Rough seas have hampered efforts to stop fuel leaking from the bulk carrier MV Wakashio, which ran aground two weeks ago, and is staining pristine waters in an ecologically protected marine area off the south-east coast. Photograph:( AFP )
Coast guard vessels were being positioned near the vessel and the deployment of booms to absorb oil was 'strengthened' to prepare for the ship eventually breaking apart.
A ship that has leaked more than 1,000 tonnes of oil in pristine waters off the Mauritius coast appeared to be breaking apart Saturday.
The Japanese-owned MV Wakashio struck the reef on July 25 and began oozing oil one week later, threatening a protected marine park boasting mangrove forests and endangered species.
Mauritius declared an environmental emergency last week, and salvage crews raced against the clock to pump the remaining 3,000 tonnes of oil off the ship.
As of Saturday about 90 tonnes of oil remained on board, much of it residue from the leakage.
Early Saturday morning the salvage team warned that the ship's condition "was worsening and it could break at any time", a crisis committee formed in response to the spill, said.
"Indeed, on the same day at around 4.30pm, a major detachment of the vessel's forward section was observed," it added.
Images taken Saturday showed the MK Wakashio close to splitting completely in half, though the two pieces were still partially attached.
Coast guard vessels were being positioned near the vessel and the deployment of booms to absorb oil was "strengthened" to prepare for the ship eventually breaking apart, the crisis committee statement said.
"Skimmers are on stand-by mode near the vessel and will intervene as and when required," it said, adding that weather was expected to "worsen over the coming days with waves reaching a maximum height of 4.5 metres".
The Mauritian government has come under fire, including from opposition leaders, for doing too little in the week after the ship ran aground.
In a statement Friday night, the government said it would seek compensation from "the owner and the insurer" of the ship for "all losses and damages" caused by the spill as well as for costs related to the clean-up.

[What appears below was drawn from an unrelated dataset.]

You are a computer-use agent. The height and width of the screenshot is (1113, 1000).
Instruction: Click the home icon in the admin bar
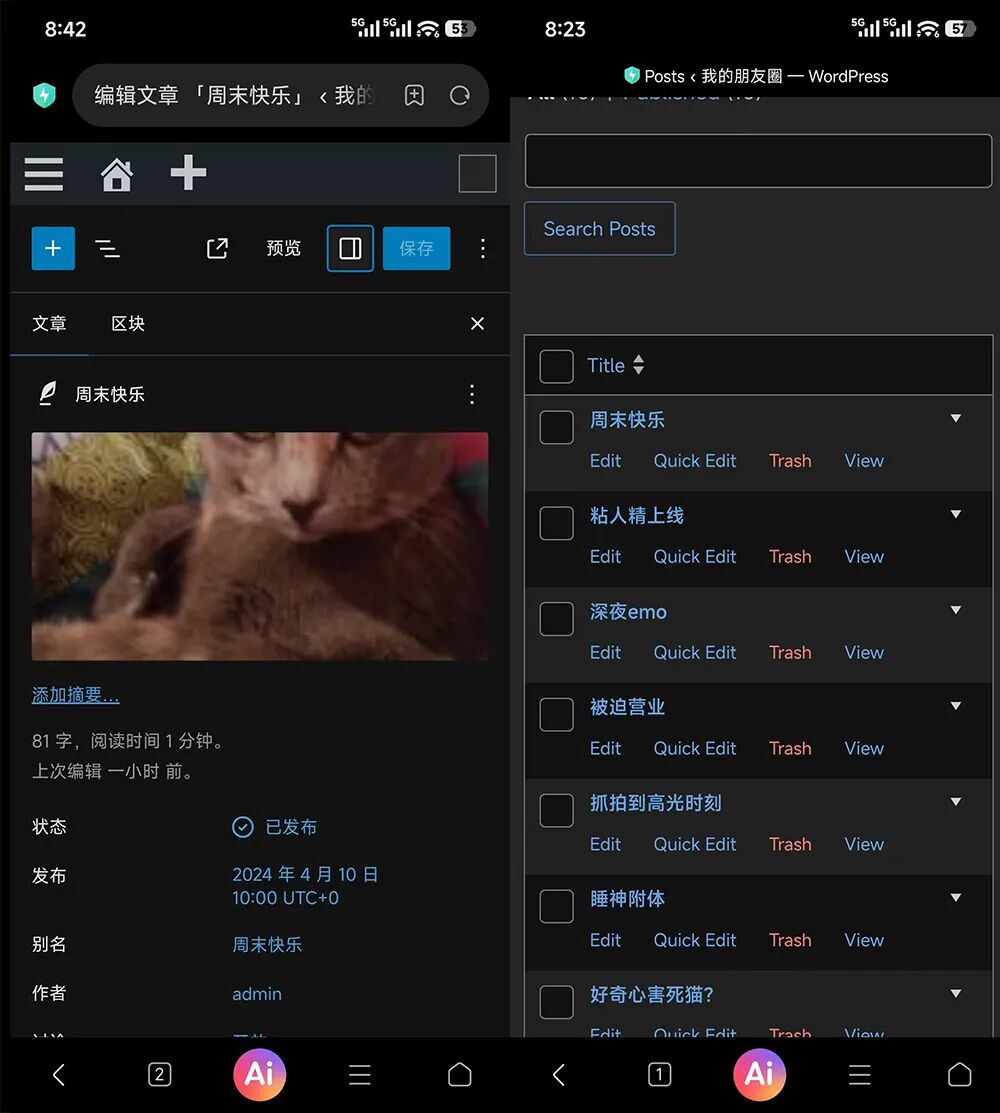point(116,173)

Japanese firm Nagashiki, the owner, has pledged to "sincerely" respond to requests for compensation over damage to the marine environment.

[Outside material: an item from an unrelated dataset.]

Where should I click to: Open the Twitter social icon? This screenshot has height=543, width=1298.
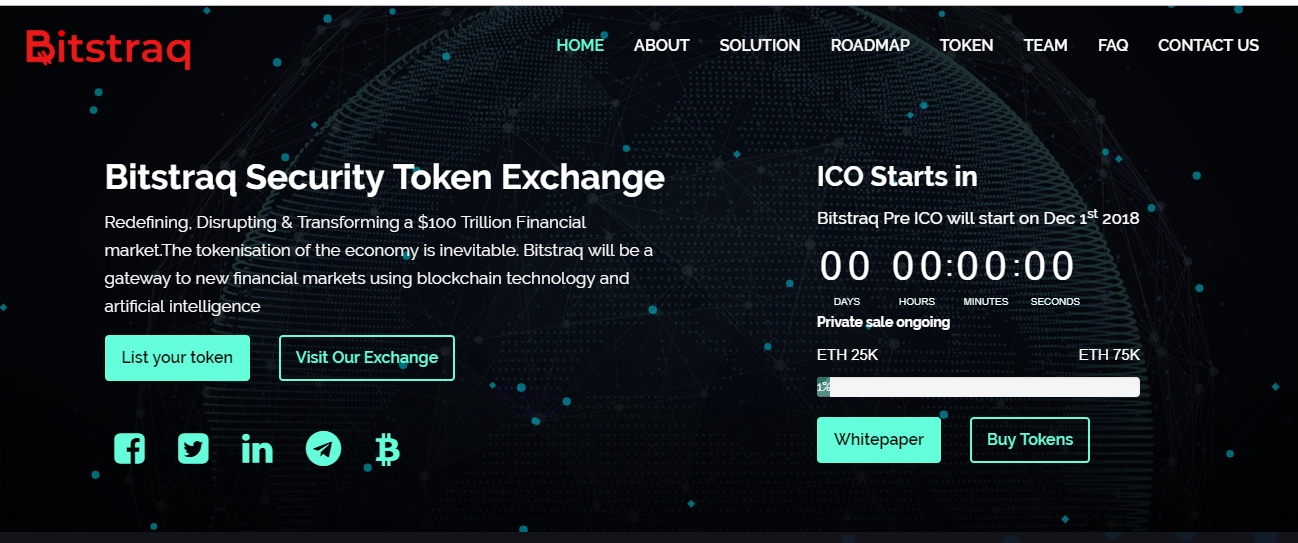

France and Japan have responded to Mauritius' call for help with clean-up operations.
So far more than 800 tonnes of oil liquid waste and more than 300 tonnes of solid waste sludge and debris has been removed from the ocean.
Thousands of Mauritians have volunteered day and night to clean the powder-blue waters that have long been a favourite among honeymooners and tourists.
The spill is both an ecological and economic disaster for Mauritius, which relies heavily on tourism.